Thank you very much for your response. And another question is whether the dataset setting is the same as the original LEAF paper? I note some differences in the way of splitting training and validation set.

yunzqq commented 1 year ago

Yes, datasets are downloaded and used as is (for VoxCeleb and SpeechCommands).

The only thing needed is preparing .csv files for the different train and validation splits: these files have a "files" and "labels" header corresponding to file name and encoding label.

I will try to add a data preparation script for SpeechCommands, but I can't promise when I'll be able to do that.

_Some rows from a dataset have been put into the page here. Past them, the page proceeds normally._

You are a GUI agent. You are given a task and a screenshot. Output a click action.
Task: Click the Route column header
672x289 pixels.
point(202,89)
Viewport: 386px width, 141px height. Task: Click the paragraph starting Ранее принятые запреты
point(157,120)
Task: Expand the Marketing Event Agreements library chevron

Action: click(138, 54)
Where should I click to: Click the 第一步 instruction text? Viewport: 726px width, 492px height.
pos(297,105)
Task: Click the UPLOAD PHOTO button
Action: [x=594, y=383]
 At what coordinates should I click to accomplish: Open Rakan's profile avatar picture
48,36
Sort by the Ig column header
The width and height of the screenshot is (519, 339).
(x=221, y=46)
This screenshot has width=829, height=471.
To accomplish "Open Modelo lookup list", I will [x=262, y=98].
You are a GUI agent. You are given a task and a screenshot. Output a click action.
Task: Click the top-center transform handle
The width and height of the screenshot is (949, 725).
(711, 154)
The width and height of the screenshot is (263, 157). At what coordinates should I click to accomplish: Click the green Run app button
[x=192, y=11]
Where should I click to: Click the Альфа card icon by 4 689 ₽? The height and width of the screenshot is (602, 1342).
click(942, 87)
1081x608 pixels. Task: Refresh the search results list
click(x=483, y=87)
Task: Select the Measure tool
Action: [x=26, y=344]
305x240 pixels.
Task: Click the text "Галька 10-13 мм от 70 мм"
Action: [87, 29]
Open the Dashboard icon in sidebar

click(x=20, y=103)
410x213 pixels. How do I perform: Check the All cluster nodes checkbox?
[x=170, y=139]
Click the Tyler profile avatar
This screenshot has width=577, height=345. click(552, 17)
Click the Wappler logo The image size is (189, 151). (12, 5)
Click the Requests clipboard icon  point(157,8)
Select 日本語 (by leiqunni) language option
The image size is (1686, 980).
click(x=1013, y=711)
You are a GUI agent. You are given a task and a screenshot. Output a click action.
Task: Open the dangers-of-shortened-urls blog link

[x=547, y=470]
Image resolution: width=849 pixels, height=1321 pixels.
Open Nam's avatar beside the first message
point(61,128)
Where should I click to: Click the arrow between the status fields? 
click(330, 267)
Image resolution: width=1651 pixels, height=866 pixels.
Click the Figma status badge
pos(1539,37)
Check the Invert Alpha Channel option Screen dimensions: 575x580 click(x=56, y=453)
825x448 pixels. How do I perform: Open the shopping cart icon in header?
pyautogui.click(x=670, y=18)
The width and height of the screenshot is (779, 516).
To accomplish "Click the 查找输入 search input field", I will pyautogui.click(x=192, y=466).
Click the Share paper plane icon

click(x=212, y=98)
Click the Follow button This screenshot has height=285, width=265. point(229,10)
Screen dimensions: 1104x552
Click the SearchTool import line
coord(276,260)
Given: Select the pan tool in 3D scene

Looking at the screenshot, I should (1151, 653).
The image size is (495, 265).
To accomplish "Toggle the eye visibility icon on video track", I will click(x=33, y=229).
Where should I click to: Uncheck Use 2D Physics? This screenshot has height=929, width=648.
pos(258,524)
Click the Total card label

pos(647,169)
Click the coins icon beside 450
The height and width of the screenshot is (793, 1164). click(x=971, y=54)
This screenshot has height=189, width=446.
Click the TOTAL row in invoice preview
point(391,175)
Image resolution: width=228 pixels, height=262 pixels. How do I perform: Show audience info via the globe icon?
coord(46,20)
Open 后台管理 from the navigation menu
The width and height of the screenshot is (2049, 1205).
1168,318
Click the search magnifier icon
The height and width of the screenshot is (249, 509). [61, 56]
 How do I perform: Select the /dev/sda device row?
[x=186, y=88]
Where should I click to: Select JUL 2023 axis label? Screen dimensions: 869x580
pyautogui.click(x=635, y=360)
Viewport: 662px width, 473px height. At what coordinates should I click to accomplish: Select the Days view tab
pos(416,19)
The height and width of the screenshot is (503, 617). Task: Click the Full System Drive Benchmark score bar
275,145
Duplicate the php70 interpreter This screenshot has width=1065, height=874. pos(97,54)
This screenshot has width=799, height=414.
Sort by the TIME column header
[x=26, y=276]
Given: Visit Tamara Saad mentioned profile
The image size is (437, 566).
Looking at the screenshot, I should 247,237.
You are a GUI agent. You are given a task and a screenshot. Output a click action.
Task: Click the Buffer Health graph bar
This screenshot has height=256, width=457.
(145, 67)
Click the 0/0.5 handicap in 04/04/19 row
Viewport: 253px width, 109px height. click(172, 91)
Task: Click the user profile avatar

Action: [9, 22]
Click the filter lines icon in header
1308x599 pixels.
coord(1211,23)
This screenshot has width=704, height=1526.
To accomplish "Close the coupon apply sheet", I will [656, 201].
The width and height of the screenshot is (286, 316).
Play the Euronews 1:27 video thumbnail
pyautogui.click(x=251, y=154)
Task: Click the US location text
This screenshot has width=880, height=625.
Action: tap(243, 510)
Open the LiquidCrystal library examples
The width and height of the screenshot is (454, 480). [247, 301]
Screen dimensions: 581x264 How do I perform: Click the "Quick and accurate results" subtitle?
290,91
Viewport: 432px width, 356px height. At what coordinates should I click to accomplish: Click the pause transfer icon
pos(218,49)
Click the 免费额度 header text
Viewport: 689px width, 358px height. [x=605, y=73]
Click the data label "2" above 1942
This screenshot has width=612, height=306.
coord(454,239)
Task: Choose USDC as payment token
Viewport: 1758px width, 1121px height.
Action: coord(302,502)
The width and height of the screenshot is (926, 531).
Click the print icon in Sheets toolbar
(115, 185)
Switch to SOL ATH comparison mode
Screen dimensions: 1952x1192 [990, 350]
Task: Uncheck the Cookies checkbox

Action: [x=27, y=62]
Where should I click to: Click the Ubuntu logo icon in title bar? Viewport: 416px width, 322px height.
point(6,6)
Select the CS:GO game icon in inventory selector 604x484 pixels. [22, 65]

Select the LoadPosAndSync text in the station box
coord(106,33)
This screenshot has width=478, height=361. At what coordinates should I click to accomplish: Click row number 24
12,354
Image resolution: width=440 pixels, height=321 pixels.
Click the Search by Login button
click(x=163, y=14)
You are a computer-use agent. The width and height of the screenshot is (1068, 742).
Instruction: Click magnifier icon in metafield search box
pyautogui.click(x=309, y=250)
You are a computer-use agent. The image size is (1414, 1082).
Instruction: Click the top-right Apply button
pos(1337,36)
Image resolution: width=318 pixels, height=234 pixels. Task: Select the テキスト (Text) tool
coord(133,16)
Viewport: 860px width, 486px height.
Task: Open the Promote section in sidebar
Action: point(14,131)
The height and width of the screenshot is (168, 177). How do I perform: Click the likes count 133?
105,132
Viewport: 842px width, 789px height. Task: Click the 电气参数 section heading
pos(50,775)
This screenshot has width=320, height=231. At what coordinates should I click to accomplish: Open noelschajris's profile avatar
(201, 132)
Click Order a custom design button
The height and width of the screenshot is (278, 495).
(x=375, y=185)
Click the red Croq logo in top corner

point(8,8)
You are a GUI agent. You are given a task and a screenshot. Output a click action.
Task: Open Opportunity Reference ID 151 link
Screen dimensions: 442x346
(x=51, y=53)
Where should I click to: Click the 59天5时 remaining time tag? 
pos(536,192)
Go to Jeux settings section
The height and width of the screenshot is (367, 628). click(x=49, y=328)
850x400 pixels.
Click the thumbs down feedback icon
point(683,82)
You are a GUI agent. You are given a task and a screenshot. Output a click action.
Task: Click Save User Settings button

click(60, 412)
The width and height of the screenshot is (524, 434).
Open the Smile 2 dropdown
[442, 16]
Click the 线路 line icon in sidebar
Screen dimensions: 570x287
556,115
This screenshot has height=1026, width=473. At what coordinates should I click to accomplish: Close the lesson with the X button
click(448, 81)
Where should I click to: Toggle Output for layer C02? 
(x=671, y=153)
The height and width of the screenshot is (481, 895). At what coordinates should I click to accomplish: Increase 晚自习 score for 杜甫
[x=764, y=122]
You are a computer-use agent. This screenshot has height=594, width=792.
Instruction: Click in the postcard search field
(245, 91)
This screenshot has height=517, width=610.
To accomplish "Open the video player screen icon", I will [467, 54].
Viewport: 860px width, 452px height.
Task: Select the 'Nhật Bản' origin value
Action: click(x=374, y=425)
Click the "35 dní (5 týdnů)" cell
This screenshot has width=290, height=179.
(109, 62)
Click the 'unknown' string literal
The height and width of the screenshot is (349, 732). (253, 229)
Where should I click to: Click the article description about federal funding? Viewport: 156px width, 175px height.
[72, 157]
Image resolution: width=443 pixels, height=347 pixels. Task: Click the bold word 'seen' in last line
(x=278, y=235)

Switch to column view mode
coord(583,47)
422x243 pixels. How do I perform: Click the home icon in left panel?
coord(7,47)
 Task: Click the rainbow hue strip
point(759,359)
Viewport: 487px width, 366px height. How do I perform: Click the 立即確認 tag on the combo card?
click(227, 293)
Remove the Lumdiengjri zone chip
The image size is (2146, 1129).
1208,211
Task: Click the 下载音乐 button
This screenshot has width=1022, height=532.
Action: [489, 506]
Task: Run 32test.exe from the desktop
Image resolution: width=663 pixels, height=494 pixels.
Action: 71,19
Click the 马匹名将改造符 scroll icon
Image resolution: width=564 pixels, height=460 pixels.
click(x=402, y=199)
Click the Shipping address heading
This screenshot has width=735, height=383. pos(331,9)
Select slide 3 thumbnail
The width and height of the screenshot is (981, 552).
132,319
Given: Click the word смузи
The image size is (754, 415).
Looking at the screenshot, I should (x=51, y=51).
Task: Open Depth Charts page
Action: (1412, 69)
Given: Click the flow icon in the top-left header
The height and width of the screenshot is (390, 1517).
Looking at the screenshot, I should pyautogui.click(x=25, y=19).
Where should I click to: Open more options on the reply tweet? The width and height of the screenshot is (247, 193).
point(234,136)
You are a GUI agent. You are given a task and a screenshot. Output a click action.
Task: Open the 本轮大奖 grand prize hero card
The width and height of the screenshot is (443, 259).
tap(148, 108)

In the meanwhile, if you need a full end-to-end sample, including dataset setup and pre-processing, my implementation of LEAF was added to SpeechBrain, and you should visit the official SpeechBrain Speech Command LEAF example. I recommend using the SpeechBrain LEAF implementation because it has better documentation and some minor bugfixes.

In your implementation, the output (FC) of efficientnet is followed by a sigmoidal function for loss calculation, not softmax, right?

yunzqq commented 1 year ago

Yes, datasets are downloaded and used as is (for VoxCeleb and SpeechCommands).

The only thing needed is preparing .csv files for the different train and validation splits: these files have a "files" and "labels" header corresponding to file name and encoding label.

I will try to add a data preparation script for SpeechCommands, but I can't promise when I'll be able to do that.

In the meanwhile, if you need a full end-to-end sample, including dataset setup and pre-processing, my implementation of LEAF was added to SpeechBrain, and you should visit the official SpeechBrain Speech Command LEAF example. I recommend using the SpeechBrain LEAF implementation because it has better documentation and some minor bugfixes.

Hi, I use the default train validation test split setting, but can not reach the performance. Could I communicate with you about the data processing details?

SarthakYadav commented 1 year ago

Hi @yunzqq

I've rerun experiments on SpeechCommands using the code base, and was easily able to reproduce results reported here. I have also added more info in the README for running experiments.

I recommend you follow the instructions here and use the code base as is, and once you've reproduced the results trace the steps from train.py to make sure all the details are same when you're trying to integrate/reimplement it in your own code base.

Also, LEAF can be sensitive to learning rate schedules, so I recommend using one that's similar to that used in this repo.

I'm closing the issue now since training, given the current recipe, is working as expected.